Michalina Trompeta ist derzeit Doktoratin und wissenschaftliche Mitarbeiterin im Arbeitsbereich interkulturelle Bildungsforschung an der Uni Köln und promoviert zu visuellen Antiziganismus im Online-Journalismus. 2014 hat sie eine Studie zu „Neo-Rassismus im neuen Netz“ verfasst. Die Ergebnisse der Untersuchung wurden 2017 im Sammelband „Rassimuskritik und Widerstandsformen“ unter dem Titel „Antiziganismus im neuen Netz. Eine kritische Diskursanalyse zu Diskussionsforen deutscher Online-Zeitungen“ im Sammelband (2017) veröffentlicht.

Gegenstand der Untersuchung waren 204 Online-Kommentare die zwischen Herbst 2013 und Frühjahr 2014 zu Online-Artikeln zu Zuwanderung aus Bulgarien und Rumänien im Zuge des Freizügigkeitsrecht vom 1.1.2014 auf den Portalen spiegelonline.de, faz.de und sueddeutsche.de verfasst wurden. Sie untersucht die verwendeten sprachlichen, immateriellen Bilder und deren spezifische Symbolbedeutung, die das denken über eine bestimmte Gruppe beeinflussen. Trompeta machte in ihrem Vortrag deutlich, dass sie sich ausschließlich mit dem Konstrukt/ dem Bild des „Zigeuners“ in ihrer Analyse auseinandersetzt und nicht mit realexistierenden Subjekten befasst. Jedoch ist ihr bewusst das reale Personen von diesen Konstrukten betroffen sind. Darunter fallen auch rumänische und bulgarische Staatsbürger*innen ohne Zugehörigkeit zur Minderheit. Auch sie wurden von den Kommentator*innen in die rassistische Gruppenkategorie übernommen. Als kritische Selbstreflektion merkte sie an, dass es ein wiederkehrendes Dilemma im Rahmen der analytischen Arbeit ist derartige Bilder auch wiederherzustellen.   

Die Diskussion von Migration fand in den Kommentaren auf politischer, wirtschaftlicher und kultureller Ebene statt und verwendete Kollektivsymbolik die stark geprägt ist von Sozialneid und Sozialchauvinismus, basierend auf irrationalen Verlustängsten. Die antiziganistischen Stereotype die dabei angesprochen werden sind: Nomadentum, abweichendes Sozialverhalten, Kinderreichtum, Clan/Sippen/Herden-Struktur usw.
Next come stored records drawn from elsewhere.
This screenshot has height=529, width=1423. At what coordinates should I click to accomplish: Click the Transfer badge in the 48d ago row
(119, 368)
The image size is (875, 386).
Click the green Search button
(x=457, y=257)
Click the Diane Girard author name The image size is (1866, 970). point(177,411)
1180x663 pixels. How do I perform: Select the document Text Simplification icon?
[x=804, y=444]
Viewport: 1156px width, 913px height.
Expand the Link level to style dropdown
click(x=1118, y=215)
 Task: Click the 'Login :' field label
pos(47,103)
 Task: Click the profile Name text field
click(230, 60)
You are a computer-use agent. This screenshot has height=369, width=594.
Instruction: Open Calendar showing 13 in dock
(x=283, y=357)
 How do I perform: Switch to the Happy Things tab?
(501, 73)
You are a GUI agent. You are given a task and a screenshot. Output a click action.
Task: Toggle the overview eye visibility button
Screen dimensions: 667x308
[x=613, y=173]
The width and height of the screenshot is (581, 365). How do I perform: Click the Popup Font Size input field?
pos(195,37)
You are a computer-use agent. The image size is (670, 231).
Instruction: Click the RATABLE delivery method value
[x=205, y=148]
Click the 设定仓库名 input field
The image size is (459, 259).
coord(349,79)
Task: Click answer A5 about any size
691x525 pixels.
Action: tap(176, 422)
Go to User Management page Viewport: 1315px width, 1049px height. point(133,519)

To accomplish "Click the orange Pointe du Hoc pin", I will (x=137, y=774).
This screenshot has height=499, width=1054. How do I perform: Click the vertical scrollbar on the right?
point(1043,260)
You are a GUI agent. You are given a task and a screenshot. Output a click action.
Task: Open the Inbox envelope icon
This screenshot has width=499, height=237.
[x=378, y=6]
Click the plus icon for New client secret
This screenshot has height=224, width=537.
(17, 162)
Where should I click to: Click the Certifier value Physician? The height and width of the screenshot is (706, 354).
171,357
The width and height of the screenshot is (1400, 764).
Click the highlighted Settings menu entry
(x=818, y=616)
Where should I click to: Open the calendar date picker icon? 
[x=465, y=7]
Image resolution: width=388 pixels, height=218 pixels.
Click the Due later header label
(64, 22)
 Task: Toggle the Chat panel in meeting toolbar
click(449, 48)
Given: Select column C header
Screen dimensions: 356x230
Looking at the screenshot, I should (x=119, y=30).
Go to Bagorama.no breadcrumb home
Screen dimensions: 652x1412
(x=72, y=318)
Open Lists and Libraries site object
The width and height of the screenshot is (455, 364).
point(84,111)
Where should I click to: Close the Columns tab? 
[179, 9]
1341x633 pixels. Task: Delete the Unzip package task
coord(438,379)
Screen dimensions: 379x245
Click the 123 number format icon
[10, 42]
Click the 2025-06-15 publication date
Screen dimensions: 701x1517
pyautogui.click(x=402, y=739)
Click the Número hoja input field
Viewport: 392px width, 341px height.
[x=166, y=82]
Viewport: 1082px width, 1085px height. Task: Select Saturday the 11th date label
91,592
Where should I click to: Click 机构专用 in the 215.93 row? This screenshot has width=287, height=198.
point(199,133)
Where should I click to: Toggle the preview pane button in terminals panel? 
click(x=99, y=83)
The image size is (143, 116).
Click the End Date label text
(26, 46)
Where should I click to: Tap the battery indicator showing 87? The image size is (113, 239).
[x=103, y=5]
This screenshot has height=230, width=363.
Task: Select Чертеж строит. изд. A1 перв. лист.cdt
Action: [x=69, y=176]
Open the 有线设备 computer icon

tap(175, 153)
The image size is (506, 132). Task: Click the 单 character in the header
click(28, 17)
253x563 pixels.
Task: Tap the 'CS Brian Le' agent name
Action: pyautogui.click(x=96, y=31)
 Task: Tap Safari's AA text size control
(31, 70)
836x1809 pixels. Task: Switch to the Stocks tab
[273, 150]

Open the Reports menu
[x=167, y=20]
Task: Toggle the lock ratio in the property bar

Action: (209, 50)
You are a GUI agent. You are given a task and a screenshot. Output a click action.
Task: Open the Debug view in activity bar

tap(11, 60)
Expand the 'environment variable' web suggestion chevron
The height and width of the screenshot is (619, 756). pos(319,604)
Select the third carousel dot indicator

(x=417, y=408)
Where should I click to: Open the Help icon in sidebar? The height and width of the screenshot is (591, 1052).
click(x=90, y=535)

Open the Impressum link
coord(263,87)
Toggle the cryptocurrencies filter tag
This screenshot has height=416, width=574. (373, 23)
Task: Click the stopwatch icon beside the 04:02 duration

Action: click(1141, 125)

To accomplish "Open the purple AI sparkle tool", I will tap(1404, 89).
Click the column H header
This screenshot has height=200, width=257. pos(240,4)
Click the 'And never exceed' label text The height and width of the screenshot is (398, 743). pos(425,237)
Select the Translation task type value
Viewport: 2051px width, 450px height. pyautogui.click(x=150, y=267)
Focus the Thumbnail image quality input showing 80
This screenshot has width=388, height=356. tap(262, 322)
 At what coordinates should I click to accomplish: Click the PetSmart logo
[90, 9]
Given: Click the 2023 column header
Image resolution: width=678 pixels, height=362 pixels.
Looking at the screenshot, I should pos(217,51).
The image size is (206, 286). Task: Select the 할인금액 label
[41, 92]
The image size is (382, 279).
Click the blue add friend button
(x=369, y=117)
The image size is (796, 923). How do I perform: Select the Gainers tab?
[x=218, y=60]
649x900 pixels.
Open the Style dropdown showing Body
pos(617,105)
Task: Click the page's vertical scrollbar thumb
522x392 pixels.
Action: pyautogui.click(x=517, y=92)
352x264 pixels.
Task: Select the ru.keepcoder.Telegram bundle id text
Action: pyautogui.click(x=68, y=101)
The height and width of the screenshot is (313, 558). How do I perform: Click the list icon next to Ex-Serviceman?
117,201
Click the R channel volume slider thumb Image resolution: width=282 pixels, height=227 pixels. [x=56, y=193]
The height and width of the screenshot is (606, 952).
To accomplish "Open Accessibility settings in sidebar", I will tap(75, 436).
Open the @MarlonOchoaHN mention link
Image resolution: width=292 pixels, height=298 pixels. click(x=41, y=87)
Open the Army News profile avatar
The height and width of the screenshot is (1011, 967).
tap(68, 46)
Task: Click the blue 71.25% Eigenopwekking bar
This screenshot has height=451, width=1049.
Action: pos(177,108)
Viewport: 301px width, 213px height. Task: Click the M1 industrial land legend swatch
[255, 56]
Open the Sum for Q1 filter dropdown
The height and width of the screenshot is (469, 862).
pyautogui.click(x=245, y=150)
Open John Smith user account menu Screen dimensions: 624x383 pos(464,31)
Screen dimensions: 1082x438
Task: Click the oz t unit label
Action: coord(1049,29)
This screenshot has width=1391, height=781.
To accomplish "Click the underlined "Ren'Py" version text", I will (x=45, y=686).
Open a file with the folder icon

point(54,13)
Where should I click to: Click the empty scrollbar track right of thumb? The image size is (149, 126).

Dabei werden diese Stereotype mit einem biologischen Rassismus verflochten, die einen inneren Drang zum Wandern und zur Kriminalität konstruieren und die Gruppe als homogen markiert.

Kollektivsymbole sind Trompeta zufolge beachtenswert, da sie im hohen Maße das gesellschaftliche Gesamtbild prägen und dem Individuum eine Orientierung in einer komplexen Welt bieten. Diese werden auch von den Medien mit produziert. Dabei wird auf der Symbolebene in zwei Kategorien unterschieden: Die nach innen wirkende Subjektsymbole (wie Haus, Körper, Boot) und die nach außen wirkenden subjektlosen Symbole (Naturkatastrophe, Krankheit). Hierbei steht erstere für die westliche Kultur, das Sozialsystem, Deutschland usw. welche wiederum bedroht wird von nicht abschätzbaren immateriellen oft diffusen Elementen, die eine Gefahr für den inneren Zusammenhalt/die Gesellschaft darstellen würden. Ähnliche Symboliken finden sich auch in anderen Diskursen wieder, wie etwa während der Asyldebatte in den 1990er Jahren. Trompeta stellt wiederkehrende Symbolkategorien in den antiziganistischen Kommentaren fest und analysiert diese: Haus, Boot/Flut, Staat/Militär und Körper/Krankheit.

In einem Fazit stellte sie fest, dass Redaktionen oft eine konkrete Handlungsanweisung und Wissen um Antiziganismus fehlte, um adäquat auf Kommentare eingehen zu können und diese gegebenenfalls zu löschen. Die untersuchten Kommentare unterschieden sich dabei kaum von dem Inhalt der Artikel auf die sie sich bezogen. Dennoch wurden die journalistischen Beiträge, die oft schon rassistische Positionen enthielten, von den Kommentator*innen als kleinreden, verschleiern und verharmlosen wahrgenommen. Einige Kommentator*innen traten dabei sehr eloquent auf und generieren vermeintliche Wahrheitssprechung und Autorität durch das zitieren von Studien, Statistiken oder den eigenen Kontakt/ Erfahrung mit Roma.

Es handelt sich bei den Kommentaren oft um ein bestimmtes Repertoire aus Symbolbildern, die auch in anderen rassistischen Diskursen zu finden sind. Doch muss das spezifisch antiziganistische daran herausgestellt werden. Rassistische und antiziganistische Diskurse laufen gerade im Zuwanderungs- und Asyldiskurs oft zusammen.